In One Hour, For Less Than a Buck, a Sensor Made of Jell-O and Foil Detects Acute Pancreatitis
SHARE

If there were a distinction one could earn for practicing smart medicine on a shoestring, a UT grad student would be high in the running. Using a aluminum foil, gelatin, milk protein, and a cheap LED light–items that collectively sell for under a buck–he’s created a fast, one-hour test for acute pancreatitis.

This test is way faster than existing diagnostics for acute pancreatitis, a condition in which sudden inflammation of the pancreas can cause a good deal of pain, fever, shock, and occasionally death. The sensor is basically a battery with a two-tiered, enzyme selective switch. To test for acute pancreatitis, a bit of blood extract is dropped on a layer of gelatin and milk protein. If there’s enough trypsin–an enzyme that exists in elevated levels in patients with the condition–it eats right through the gelatin/protein mix.

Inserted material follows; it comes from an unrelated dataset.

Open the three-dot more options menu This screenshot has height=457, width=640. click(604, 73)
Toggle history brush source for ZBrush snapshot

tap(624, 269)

At this point a drop of sodium hydroxide is added. If the trypsin has truly eaten through the gelatin, the sodium hydroxide is exposed to a layer of foil below, where it will begin eating a hole. With both the gelatin and the foil dissolved, a circuit is able to form between an iron salt at the cathode and a magnesium anode, lighting up the LED. If the LED lights up in less than an hour, the patient has acute pancreatitis.

“We’ve turned Reynold’s Wrap, Jell-O and milk into a way to look for organ failure,” Brian Zaccheo, the UT grad student behind the sensor, told Texas Science. Perhaps best of all, it’s the size of a quarter, costs less than a dollar, and requires no external electricity source (in fact, it is a battery). That means it could go virtually anywhere, providing a cheap means of diagnosing acute pancreatitis in the developing world or in out-of-the-way locales.